(Text for analysis begins)

[MLton] refs in ssa
Lukasz S Ziarek
lziarek@cs.purdue.edu
Sun, 7 Mar 2004 13:27:43 -0500 (EST)
On Sat, 6 Mar 2004, Matthew Fluet wrote:
>
> > So I assumed that ref_ref would just take a variable.
>
> That would seem to be a reasonable assumption.
>
> > This is not always the case. For
> > instance, when I try to snag the first variable of the args field for a
> > ref_ref prim op sometimes it is not there, IE we have a length zero arg
> > vector.
>
> Can you post some code that demonstrates this? I'd be very surprised if
> this were the case.
| PrimApp{prim, targs, args} =>
(case var of
SOME var' => ...
(case Prim.name prim
of Ref_ref =>
let val i = Vector.length(args)
val _ = print(Int.toString i)
val _ = if i = 0 then ()
else setRefEnv(var', {var = Vector.sub(args, 0)})
val _ = print("\n")
in [stmt]
end
| _ => [stmt])
outputs:
I omited the new line for the sake of readability as well as shrunk the
output.

(Text for analysis ends)
(Records provided begins)

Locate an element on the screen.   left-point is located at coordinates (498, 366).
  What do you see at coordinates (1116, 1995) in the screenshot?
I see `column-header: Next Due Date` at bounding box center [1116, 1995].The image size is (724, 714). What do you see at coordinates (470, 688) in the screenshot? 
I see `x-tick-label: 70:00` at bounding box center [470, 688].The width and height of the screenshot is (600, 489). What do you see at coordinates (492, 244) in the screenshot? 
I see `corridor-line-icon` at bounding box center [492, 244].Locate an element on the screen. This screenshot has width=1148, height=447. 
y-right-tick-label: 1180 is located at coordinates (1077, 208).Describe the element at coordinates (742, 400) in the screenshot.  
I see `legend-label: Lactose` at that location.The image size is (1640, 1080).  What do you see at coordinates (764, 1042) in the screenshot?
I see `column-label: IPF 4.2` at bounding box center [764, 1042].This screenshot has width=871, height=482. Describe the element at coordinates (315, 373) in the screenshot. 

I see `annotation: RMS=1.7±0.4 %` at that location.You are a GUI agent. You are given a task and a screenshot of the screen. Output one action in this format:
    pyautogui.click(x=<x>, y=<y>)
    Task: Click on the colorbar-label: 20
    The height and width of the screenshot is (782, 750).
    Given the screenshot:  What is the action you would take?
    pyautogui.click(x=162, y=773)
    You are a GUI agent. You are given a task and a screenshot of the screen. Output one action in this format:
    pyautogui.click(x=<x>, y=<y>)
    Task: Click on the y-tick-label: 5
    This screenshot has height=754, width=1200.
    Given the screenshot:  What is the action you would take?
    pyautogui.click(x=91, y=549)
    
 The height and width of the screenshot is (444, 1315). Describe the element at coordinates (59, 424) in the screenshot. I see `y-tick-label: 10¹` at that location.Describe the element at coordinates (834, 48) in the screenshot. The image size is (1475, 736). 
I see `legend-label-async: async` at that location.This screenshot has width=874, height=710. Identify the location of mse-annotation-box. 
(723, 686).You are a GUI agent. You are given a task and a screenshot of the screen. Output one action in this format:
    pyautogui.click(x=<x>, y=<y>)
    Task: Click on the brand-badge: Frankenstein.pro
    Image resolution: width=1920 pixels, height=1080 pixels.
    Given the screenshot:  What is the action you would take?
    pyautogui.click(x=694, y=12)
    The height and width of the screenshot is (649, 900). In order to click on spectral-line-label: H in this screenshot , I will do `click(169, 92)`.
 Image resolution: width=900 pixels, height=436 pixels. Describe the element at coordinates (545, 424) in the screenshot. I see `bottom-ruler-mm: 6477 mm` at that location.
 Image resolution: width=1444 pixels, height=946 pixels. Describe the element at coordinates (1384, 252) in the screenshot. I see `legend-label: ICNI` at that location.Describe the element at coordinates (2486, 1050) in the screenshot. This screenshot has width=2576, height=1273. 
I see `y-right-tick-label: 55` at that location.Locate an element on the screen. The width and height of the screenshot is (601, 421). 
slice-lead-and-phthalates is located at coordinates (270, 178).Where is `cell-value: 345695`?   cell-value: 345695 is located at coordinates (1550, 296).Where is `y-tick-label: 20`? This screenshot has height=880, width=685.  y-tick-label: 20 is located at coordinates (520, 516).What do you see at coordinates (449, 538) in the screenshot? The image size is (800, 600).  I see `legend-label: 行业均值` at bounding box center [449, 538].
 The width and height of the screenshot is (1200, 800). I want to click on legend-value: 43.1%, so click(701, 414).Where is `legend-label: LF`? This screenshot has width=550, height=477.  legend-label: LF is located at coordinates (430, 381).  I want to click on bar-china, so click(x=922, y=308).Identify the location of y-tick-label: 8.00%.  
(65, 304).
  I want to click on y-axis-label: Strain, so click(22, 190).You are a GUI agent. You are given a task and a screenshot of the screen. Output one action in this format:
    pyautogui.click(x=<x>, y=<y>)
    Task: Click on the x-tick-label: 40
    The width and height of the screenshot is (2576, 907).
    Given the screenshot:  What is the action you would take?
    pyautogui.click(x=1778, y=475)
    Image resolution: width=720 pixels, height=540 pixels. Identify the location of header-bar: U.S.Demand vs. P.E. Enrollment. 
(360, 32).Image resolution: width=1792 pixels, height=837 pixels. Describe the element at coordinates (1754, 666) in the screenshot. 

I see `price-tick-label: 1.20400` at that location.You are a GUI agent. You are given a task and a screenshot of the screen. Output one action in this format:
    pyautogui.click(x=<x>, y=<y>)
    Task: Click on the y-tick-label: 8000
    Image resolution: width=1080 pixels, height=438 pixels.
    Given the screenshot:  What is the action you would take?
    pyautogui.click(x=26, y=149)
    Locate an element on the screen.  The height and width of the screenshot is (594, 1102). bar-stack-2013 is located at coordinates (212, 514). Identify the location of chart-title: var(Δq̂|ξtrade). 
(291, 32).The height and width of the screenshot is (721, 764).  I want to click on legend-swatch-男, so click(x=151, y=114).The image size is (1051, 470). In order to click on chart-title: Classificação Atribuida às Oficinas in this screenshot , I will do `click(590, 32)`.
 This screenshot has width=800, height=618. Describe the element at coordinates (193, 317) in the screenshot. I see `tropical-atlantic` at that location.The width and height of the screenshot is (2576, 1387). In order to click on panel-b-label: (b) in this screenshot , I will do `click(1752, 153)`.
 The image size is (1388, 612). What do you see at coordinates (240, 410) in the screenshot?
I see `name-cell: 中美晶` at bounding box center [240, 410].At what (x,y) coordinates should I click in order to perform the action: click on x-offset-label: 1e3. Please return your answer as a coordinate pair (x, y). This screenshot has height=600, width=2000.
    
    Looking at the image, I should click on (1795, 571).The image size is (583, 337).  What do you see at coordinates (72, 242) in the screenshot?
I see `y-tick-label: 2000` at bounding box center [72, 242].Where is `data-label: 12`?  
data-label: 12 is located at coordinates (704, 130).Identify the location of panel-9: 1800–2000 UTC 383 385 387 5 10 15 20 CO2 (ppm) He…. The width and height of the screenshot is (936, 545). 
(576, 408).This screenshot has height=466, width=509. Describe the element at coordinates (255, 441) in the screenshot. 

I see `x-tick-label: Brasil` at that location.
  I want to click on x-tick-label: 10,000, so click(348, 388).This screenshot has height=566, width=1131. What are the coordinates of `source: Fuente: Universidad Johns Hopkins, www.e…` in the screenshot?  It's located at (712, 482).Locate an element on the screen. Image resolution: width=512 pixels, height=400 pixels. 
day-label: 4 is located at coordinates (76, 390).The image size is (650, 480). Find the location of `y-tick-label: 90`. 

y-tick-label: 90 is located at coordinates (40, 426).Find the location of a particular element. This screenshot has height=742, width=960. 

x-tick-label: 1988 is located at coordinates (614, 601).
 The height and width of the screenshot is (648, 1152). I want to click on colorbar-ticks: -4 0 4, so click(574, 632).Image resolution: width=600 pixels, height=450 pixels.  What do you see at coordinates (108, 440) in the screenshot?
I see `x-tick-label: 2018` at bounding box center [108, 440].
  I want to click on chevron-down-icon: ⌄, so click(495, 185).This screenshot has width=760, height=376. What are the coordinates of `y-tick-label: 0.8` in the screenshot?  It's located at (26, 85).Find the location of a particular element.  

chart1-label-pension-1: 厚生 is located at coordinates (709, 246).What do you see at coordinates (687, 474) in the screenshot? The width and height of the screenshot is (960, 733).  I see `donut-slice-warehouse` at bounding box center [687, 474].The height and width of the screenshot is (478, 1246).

(Records provided ends)

Questions to answer -
• 1. Translate into French the sentence "Can you post some code that demonstrates this?" from the post on refs in SSA.
• 2. Carry on the post on refs in SSA from its final sentence.

Responses per task -
• 1. Pouvez-vous publier du code qui le démontre ?

• 2.
skavena 107 $ ./mlton -flatten true zebra.batch.sml
1 1 1 1 2 2 2 1 2 2 2 1 2 2 1 2 2 2 2 2 1 1 1 2 2 2 1 2
...
2 1 4 2 1 1 2 0 1 2 2 2
...
1 4 2 1 1 2 0 1
...
etc
I would have expected to see only 1s, but the ref_ref arg vector has
lengths of 0,1,2, or 4. I am not sure why, could anyone explain? My code
at this point does nothing with refs, I am looking to create an
association between x and y, in a stmt like x = ref y.
thank you,
Luke
>
> > This occurs when we reference a variable which is null.
>
> Not sure what you mean by this.
I should have said Unit =)
>
> > In general is the first argument to ref_ref going
> > to be the ssa variable that was referenced?
>
> Well, the first (and I would think only) argument to Ref_ref would be the
> SSA variable whose value should be allocated in a ref cell.